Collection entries
━━━━━━━━━━━━━━━━━━━━━━━━━━━━━━

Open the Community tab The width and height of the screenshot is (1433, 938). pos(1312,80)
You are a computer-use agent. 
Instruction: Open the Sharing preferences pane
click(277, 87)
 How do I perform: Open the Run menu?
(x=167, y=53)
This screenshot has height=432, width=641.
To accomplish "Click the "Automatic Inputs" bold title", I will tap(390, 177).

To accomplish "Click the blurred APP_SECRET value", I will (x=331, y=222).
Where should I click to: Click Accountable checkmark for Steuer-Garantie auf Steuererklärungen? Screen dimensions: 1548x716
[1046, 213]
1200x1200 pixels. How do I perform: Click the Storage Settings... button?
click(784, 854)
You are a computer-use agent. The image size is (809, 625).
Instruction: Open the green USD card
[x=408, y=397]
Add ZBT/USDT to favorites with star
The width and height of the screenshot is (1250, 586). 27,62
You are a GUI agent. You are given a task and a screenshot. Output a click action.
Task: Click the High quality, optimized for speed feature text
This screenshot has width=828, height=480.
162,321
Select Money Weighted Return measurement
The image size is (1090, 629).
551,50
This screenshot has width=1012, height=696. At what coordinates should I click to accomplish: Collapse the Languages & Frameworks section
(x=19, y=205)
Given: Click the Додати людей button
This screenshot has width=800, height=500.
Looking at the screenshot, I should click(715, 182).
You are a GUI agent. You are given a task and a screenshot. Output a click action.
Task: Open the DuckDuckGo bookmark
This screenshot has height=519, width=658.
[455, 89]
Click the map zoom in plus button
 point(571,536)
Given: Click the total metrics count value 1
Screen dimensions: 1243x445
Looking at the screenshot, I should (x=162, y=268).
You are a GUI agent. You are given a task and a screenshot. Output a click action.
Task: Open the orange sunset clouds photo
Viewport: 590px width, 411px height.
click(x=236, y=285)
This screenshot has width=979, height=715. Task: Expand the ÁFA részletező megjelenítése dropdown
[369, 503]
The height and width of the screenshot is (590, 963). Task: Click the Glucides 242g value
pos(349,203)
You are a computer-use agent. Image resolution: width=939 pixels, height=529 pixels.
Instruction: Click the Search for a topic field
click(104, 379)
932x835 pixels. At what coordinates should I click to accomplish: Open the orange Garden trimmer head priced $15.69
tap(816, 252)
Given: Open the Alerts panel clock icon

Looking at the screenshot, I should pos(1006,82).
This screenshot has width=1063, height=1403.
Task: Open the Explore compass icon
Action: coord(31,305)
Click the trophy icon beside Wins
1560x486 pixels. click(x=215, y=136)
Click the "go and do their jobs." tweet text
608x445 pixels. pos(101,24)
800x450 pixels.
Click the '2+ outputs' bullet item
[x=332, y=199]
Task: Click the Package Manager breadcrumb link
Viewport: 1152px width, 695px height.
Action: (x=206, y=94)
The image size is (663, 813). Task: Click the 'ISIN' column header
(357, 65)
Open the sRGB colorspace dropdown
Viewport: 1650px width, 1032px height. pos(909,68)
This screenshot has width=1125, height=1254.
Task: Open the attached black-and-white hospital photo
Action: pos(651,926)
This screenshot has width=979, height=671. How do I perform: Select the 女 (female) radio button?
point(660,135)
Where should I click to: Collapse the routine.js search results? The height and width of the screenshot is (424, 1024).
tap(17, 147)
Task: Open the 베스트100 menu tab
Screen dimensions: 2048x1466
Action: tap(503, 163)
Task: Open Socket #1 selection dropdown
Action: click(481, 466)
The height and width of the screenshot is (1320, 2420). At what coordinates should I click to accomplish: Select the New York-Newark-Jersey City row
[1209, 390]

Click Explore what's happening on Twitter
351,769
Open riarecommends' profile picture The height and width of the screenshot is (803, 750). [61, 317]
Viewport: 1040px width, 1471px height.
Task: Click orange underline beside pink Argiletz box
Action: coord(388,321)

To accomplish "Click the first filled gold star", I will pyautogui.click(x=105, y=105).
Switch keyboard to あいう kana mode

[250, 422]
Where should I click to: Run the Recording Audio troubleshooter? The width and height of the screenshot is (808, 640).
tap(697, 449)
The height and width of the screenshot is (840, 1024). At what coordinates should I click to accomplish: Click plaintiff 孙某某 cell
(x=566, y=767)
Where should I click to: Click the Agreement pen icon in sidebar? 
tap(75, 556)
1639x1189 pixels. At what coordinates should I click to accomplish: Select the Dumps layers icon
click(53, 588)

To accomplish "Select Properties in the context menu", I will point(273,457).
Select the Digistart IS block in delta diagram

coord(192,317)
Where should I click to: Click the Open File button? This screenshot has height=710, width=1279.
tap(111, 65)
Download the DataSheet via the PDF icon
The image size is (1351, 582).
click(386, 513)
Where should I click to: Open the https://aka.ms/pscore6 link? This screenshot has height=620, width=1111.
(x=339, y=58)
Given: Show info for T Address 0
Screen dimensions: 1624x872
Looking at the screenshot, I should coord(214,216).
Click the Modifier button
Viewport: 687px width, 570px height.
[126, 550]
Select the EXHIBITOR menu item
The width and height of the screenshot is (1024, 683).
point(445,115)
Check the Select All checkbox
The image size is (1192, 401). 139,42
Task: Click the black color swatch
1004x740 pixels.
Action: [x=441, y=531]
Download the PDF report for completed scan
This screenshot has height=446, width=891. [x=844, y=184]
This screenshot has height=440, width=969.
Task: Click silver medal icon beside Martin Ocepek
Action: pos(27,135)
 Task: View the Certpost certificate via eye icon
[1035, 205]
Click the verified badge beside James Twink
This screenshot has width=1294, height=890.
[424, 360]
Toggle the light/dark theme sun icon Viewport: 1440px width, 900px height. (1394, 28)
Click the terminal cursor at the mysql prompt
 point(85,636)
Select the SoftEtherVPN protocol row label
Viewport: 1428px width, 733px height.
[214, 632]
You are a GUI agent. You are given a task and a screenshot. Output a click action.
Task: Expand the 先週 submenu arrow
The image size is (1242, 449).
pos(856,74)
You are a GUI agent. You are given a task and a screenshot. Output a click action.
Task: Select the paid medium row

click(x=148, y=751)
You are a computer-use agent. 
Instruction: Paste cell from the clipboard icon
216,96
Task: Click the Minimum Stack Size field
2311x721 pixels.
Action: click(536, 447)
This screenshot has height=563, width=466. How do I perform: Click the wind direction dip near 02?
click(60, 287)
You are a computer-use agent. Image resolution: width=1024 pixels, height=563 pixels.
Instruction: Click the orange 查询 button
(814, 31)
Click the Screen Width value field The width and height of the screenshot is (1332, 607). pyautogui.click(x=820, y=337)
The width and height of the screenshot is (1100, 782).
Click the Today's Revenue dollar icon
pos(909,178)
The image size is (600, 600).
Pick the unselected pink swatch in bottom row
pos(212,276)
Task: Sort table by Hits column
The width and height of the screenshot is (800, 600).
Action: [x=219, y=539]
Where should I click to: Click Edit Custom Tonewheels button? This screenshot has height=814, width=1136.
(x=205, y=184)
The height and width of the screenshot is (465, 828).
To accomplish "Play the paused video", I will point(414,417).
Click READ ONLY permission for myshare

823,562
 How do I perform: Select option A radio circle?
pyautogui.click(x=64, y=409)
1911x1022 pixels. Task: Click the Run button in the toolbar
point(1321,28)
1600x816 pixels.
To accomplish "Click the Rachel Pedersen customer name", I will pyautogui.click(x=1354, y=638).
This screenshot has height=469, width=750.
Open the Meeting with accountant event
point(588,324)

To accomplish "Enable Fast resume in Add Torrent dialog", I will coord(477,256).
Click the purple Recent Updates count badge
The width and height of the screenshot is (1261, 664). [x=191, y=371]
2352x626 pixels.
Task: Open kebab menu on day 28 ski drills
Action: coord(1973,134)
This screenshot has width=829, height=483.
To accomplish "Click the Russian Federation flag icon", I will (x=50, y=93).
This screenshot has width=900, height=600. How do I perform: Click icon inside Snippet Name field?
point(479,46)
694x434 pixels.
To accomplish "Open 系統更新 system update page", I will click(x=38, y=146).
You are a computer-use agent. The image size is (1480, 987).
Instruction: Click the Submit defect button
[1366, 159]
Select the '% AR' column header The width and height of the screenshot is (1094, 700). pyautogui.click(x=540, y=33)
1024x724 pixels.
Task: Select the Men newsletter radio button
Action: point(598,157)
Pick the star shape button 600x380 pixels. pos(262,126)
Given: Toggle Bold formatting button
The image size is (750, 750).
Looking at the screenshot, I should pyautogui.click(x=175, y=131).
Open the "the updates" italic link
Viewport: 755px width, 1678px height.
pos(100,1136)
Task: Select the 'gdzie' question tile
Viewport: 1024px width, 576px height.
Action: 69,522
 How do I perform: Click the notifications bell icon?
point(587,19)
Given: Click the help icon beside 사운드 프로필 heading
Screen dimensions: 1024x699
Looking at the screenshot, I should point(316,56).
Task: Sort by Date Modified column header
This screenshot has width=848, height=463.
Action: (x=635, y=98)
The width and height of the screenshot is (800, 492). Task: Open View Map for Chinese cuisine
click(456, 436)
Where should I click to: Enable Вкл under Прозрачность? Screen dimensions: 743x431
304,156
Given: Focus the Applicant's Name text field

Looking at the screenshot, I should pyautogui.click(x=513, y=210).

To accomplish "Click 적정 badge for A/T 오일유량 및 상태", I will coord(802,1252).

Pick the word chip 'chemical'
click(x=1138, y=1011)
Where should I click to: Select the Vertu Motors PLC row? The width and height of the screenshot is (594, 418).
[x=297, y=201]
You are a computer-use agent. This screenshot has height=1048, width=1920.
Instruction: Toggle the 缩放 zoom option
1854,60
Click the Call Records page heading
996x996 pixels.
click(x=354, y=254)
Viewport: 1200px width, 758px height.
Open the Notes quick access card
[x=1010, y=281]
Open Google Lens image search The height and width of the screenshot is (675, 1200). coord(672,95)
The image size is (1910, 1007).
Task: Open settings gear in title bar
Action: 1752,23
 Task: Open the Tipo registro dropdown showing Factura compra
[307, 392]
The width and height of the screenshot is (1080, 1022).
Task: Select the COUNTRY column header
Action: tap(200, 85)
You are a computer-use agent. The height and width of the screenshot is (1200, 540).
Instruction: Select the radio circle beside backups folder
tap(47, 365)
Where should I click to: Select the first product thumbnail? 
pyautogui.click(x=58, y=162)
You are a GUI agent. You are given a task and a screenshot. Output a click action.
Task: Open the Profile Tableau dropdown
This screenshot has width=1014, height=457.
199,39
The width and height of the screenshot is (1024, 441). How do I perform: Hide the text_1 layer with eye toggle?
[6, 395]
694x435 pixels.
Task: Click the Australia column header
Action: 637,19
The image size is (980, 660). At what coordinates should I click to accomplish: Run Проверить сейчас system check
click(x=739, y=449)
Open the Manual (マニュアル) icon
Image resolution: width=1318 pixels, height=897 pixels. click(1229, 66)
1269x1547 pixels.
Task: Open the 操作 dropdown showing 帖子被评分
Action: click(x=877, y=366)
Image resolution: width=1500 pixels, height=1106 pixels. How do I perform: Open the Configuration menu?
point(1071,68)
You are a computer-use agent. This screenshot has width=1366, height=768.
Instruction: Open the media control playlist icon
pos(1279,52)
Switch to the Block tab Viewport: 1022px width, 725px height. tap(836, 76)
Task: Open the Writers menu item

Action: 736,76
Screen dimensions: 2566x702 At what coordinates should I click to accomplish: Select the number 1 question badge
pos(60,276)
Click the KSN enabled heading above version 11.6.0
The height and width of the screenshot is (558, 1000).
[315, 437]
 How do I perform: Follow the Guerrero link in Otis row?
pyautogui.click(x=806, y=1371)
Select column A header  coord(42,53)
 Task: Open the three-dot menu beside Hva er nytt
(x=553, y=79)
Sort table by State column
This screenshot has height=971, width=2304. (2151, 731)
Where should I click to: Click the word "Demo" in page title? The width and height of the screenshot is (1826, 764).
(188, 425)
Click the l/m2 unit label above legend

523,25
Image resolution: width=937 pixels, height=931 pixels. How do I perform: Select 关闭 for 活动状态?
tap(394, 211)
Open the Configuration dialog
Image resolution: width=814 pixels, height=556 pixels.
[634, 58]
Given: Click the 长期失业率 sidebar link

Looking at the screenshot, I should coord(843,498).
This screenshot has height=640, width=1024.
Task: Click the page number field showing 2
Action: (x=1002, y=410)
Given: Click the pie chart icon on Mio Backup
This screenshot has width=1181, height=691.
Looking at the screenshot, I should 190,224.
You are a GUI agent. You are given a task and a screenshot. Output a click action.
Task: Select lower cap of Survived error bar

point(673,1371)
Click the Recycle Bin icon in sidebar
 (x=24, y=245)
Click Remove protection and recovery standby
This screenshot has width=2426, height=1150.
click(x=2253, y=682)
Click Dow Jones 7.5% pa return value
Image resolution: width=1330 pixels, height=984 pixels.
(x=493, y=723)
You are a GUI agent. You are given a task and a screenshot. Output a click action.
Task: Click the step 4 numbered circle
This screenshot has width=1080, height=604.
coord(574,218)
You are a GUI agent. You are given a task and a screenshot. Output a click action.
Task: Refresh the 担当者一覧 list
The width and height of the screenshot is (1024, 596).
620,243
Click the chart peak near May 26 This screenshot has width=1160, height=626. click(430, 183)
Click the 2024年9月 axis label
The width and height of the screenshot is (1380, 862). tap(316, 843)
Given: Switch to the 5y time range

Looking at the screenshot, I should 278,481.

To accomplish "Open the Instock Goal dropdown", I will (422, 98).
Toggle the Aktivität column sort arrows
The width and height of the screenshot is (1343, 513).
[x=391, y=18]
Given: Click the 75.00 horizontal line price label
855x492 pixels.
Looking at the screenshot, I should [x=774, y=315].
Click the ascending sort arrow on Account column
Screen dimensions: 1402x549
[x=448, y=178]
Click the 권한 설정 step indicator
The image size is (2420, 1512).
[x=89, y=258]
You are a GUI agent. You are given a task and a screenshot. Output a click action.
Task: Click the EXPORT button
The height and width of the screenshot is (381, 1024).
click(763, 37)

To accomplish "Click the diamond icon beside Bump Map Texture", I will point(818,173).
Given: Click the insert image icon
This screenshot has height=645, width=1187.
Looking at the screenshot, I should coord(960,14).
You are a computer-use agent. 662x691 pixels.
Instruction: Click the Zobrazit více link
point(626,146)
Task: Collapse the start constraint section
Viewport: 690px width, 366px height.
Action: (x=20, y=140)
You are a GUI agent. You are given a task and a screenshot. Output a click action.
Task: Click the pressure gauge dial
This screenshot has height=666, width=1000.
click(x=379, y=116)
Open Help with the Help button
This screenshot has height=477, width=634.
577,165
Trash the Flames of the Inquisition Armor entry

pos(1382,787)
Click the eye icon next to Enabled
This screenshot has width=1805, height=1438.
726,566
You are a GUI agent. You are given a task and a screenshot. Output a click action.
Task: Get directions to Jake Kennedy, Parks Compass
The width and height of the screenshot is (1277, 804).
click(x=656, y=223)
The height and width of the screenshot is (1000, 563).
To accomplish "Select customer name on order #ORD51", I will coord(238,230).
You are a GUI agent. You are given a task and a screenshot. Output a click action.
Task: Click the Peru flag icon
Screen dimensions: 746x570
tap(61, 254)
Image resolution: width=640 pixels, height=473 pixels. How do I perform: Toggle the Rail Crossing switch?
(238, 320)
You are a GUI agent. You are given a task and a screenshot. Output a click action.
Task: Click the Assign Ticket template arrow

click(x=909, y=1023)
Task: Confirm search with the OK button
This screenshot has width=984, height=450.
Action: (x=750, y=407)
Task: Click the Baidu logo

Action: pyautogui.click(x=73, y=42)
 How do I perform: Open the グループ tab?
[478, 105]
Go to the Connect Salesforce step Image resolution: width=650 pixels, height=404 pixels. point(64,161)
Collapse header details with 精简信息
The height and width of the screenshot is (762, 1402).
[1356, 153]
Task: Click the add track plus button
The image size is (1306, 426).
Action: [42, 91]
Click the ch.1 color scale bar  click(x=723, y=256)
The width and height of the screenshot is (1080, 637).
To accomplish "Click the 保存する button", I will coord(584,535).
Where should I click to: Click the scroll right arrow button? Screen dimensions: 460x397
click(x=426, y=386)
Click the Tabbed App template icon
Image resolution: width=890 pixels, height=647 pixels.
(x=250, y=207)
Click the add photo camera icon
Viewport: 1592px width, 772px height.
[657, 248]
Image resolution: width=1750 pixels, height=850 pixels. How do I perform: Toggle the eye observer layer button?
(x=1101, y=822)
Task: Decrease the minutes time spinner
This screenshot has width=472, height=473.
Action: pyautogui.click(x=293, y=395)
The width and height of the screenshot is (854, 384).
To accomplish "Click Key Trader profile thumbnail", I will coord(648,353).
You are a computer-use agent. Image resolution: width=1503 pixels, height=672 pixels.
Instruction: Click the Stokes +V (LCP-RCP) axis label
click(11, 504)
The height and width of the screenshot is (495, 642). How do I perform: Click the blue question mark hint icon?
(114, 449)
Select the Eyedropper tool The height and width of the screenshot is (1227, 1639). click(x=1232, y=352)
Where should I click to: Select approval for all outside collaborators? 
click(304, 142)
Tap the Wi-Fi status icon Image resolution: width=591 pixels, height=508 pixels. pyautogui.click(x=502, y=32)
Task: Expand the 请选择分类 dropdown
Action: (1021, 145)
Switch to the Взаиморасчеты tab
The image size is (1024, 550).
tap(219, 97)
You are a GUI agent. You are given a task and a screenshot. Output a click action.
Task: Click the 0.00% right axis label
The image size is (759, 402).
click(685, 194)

━━━━━━━━━━━━━━━━━━━━━━━━━━━━━━

[PROBLEM TO WORK ON] Show every line above in which the word "customer" appears.

[ANSWER SPACE]
To accomplish "Click the Rachel Pedersen customer name", I will pyautogui.click(x=1354, y=638).
To accomplish "Select customer name on order #ORD51", I will coord(238,230).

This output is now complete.